By Andrew Osborn
MOSCOW (Reuters) -Russian President Vladimir Putin on Thursday told African leaders he would gift them tens of thousands of tons of grain despite Western sanctions, which he said made it harder for Moscow to export its grain and fertilisers.
Speaking at a Russia-Africa summit in St Petersburg, Putin said Russia was ready to replace Ukrainian grain exports to Africa on both a commercial and aid basis to fulfil what he said was Moscow’s critical role in global food security.
“We will be ready to provide Burkina Faso, Zimbabwe, Mali, Somalia, Central African Republic and Eritrea with 25-50,000 tonnes of free grain each in the next three to four months,” Putin told the summit, whose participants applauded.
Last year, Russia exported 60 million tonnes of grain, of which 48 million was wheat, Putin said. U.N. chief Antonio Guterres called the promised grain “a handful of donations”.
Many of the African countries Putin listed already enjoy close ties with Moscow; he omitted others in need such as Sudan and Chad.
Zimbabwe’s president said he was grateful, even though his country already had enough to ensure its own food security.
Russia held its first Africa summit in 2019 and is pushing even harder, since sending troops into Ukraine, for influence and business on a continent where its Wagner mercenary group remains active despite an abortive mutiny at home last month.
Photographs purporting to show Wagner chief Yevgeny Prigozhin meeting African officials on the sidelines of the summit surfaced on the Telegram app on Thursday. Reuters was unable to immediately verify when and where they had been taken.
Responding to Western criticism of Moscow’s decision to quit the Black Sea grain deal, in which it allowed Ukraine to ship grain from its seaports despite the war, Putin restated his argument that a parallel memorandum promising to facilitate Russian grain and fertiliser exports had been ignored.
Comoros President Azali Assoumani, chair of the African Union, said Russia’s complaints should be listened to, the Russian state news agency RIA reported:
“I shouldn’t say that Russia is right or wrong. It acted for its own reasons; now we need to hear them in order to try to move forward.”
GLOBAL WHEAT PRICES SOARING
However, the collapse of the deal, and Russia’s bombing of the Danube river ports that Ukraine has used as a roundabout export route, have driven up global wheat prices by about 10% in the past 10 days.

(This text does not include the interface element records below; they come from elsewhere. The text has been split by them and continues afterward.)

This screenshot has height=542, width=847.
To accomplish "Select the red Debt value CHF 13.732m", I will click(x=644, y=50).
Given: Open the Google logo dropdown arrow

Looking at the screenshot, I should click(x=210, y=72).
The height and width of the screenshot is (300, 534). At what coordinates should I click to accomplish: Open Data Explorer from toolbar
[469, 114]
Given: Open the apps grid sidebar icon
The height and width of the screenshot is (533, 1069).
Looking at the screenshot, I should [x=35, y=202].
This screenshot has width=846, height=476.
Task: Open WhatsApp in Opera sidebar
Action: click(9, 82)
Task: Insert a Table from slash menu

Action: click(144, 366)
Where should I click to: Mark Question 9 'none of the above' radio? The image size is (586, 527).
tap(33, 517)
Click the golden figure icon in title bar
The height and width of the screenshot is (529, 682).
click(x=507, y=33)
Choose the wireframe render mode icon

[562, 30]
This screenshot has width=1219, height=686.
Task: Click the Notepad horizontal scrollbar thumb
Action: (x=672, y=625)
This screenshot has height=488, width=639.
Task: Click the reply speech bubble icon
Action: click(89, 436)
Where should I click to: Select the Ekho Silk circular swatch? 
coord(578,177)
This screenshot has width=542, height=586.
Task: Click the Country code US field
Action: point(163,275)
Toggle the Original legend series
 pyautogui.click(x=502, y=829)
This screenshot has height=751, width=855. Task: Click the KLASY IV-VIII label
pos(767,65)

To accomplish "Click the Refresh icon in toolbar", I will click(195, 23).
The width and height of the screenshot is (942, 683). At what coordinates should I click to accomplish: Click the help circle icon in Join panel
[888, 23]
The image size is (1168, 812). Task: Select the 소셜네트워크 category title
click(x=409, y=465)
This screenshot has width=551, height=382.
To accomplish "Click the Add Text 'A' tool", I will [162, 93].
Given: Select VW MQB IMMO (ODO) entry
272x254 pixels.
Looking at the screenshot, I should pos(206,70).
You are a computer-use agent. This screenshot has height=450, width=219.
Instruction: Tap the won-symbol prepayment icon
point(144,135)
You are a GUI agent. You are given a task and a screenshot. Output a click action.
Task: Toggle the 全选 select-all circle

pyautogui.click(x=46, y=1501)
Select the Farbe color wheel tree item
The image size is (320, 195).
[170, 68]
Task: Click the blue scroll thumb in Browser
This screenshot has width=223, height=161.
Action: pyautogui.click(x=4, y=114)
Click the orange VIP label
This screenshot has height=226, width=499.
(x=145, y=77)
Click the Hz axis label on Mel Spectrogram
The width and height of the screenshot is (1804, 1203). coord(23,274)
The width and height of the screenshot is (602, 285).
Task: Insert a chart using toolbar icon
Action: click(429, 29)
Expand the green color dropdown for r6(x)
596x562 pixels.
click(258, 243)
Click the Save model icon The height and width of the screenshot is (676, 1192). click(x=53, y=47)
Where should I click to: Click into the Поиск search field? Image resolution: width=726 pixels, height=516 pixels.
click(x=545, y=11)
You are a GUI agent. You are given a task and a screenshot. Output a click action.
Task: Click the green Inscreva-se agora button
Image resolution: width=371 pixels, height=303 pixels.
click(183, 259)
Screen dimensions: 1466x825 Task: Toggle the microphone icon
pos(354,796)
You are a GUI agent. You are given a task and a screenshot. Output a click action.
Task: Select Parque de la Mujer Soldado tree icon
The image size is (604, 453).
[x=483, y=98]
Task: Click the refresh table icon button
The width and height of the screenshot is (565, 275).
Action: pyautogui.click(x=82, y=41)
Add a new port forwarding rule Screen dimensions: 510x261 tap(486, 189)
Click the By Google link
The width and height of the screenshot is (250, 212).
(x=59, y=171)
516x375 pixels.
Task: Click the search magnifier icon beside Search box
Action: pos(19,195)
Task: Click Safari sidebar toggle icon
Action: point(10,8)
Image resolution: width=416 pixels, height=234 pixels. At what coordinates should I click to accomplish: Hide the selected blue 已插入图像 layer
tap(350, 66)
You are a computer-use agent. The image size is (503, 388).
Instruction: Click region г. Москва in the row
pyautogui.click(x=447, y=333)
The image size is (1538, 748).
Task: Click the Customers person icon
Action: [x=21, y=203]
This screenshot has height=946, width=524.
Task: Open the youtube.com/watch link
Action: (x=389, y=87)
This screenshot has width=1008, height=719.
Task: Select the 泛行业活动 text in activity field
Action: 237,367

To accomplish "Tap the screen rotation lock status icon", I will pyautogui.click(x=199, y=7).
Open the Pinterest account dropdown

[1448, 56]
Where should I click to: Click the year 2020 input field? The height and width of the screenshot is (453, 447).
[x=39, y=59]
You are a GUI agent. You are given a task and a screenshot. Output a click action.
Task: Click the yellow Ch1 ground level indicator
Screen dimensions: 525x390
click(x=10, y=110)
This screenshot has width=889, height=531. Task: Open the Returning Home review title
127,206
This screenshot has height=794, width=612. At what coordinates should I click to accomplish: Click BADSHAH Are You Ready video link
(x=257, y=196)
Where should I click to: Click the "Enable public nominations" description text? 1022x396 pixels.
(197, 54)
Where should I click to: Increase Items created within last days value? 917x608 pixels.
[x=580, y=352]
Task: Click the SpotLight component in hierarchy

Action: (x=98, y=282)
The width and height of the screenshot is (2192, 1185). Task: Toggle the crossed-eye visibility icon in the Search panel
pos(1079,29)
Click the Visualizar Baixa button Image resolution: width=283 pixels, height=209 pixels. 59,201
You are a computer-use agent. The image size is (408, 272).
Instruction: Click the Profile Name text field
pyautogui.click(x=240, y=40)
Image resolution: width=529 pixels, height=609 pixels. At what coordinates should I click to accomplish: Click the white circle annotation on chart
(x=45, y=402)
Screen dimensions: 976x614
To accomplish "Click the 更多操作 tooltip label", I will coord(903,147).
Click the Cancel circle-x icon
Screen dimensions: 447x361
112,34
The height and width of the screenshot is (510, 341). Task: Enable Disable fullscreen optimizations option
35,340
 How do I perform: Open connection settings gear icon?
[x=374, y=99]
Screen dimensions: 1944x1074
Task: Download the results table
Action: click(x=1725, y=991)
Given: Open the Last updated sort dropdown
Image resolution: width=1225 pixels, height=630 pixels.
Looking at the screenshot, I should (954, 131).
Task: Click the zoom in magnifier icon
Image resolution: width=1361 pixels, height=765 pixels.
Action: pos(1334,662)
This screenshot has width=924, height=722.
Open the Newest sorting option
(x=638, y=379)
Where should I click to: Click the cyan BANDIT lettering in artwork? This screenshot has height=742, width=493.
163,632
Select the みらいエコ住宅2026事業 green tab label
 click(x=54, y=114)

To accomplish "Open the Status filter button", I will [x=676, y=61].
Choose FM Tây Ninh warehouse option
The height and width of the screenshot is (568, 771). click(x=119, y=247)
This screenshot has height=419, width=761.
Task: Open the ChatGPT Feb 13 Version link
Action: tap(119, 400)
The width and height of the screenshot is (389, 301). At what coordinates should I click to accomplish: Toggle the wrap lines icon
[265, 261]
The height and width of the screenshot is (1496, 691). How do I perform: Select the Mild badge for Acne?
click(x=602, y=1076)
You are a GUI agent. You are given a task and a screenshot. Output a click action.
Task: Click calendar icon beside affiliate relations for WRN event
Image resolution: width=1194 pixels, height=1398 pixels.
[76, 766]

“When taking out of the market millions and millions of tonnes of grains, it is clear that … will lead to higher prices,” U.N. Secretary-General Guterres told reporters.
“So it’s not with a handful of donations to some countries that we correct this dramatic impact that affects everybody, everywhere.”
Putin told the summit that over 70% of Ukrainian grain exported under the deal had gone to countries with above-average income.
the poorest countries, like Sudan, had been “screwed over” and received less than 3% of the shipments, he said, ignoring the fact that Ukrainian supply has helped keep global prices down.
Putin said Western sanctions imposed in response to Russia’s war in Ukraine, which Moscow calls a “special military operation”, had even prevented Russia supplying free fertiliser to poor nations.
Russia’s grain and fertiliser exports are not subject to Western sanctions, but Moscow says restrictions on payments, logistics and insurance are a barrier to shipments.
“On the one hand, Western countries are obstructing supplies of our grain and fertilisers, while on the other they hypocritically blame us for the current crisis situation on the world food market,” said Putin.
Assoumani, who shared the stage with Putin, appealed in his speech for “peaceful co-existence” between Russia and Ukraine, saying this would save the lives of those who needed their food.
Russia says 49 of Africa’s 54 states have sent representatives to St Petersburg, including 17 heads of state and four heads of government.
Yet that is fewer than half the number of leaders who attended the 2019 summit – something the Kremlin has blamed in part on Western countries’ efforts to dissuade them from going.